• [Exercise input]:
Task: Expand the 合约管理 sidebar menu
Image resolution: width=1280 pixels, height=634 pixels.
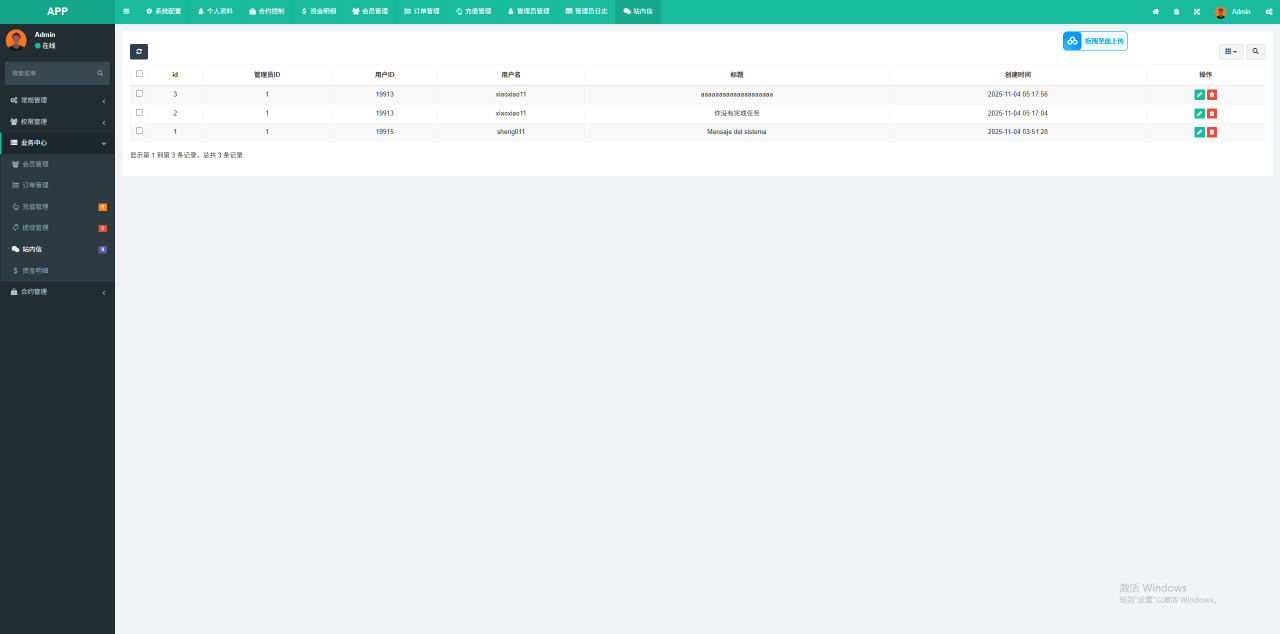Action: 57,292
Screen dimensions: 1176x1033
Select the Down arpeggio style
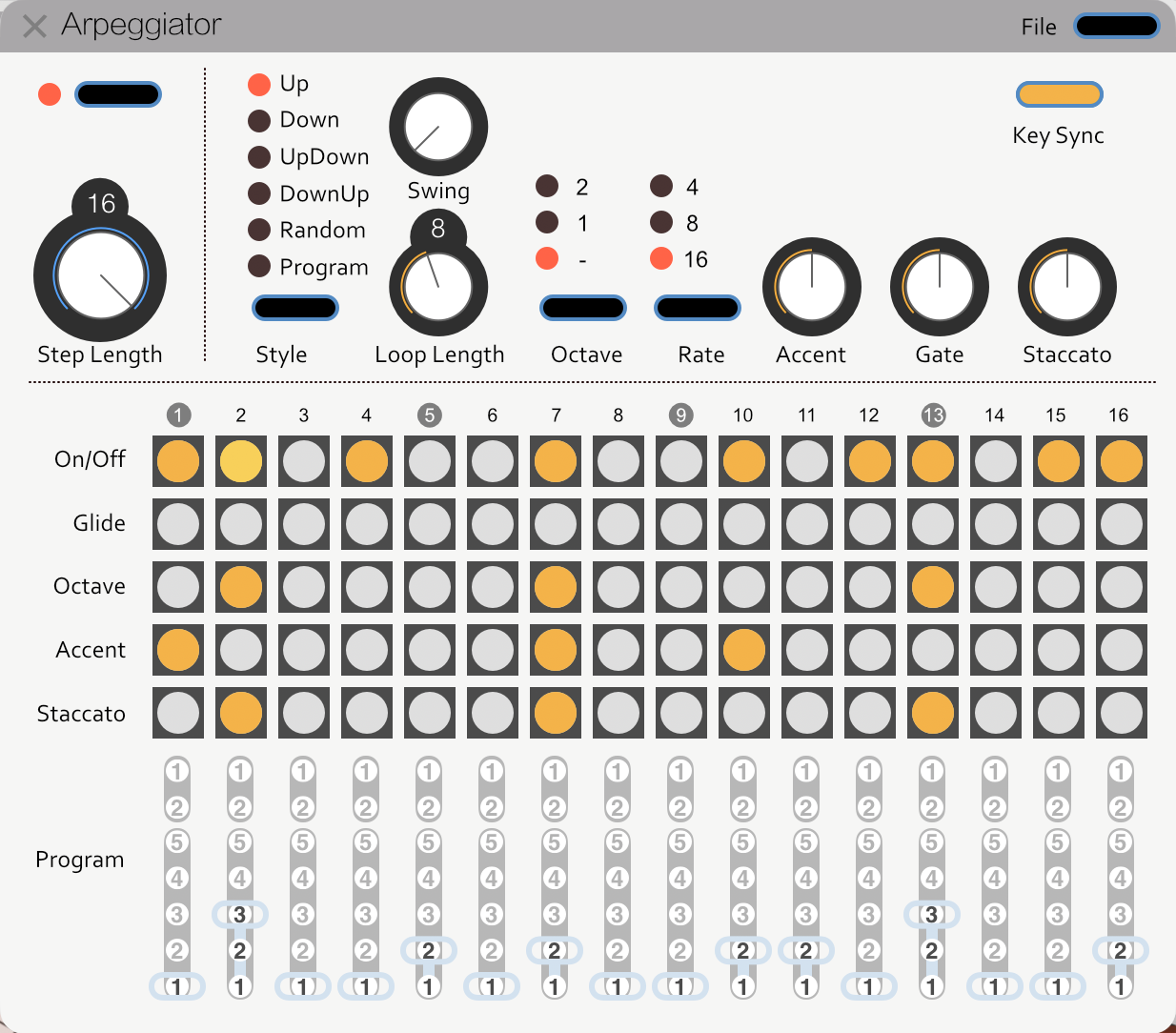coord(294,120)
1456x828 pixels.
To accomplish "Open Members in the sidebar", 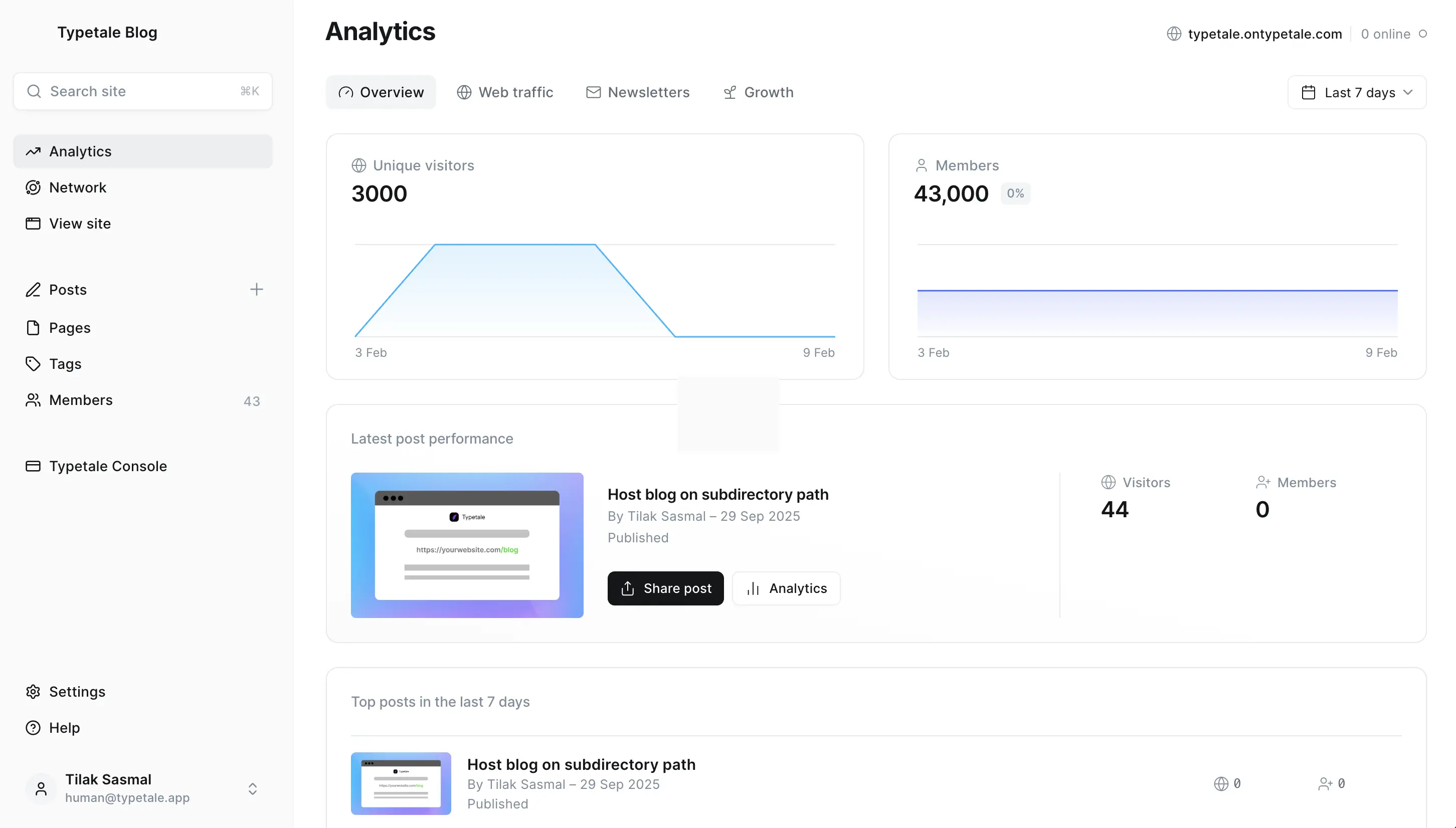I will [81, 400].
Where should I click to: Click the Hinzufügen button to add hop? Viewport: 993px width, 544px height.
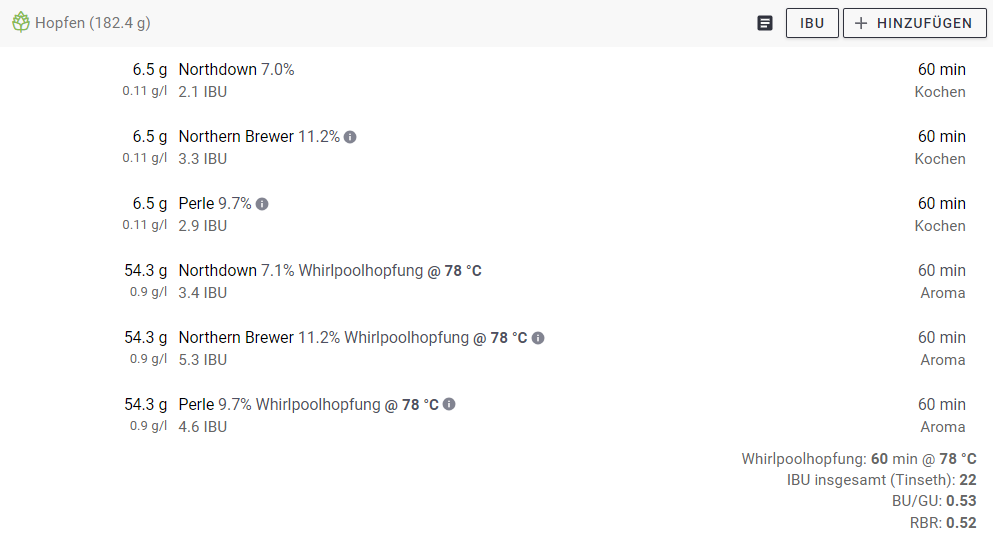[x=914, y=23]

• [Challenge]: Please pull out each line of the records above that contains the string "width" and copy those lines in full.

• [Output of the exercise]:
Image resolution: width=1280 pixels, height=634 pixels.
Where should I click to: Click the Hinzufügen button to add hop? Viewport: 993px width, 544px height.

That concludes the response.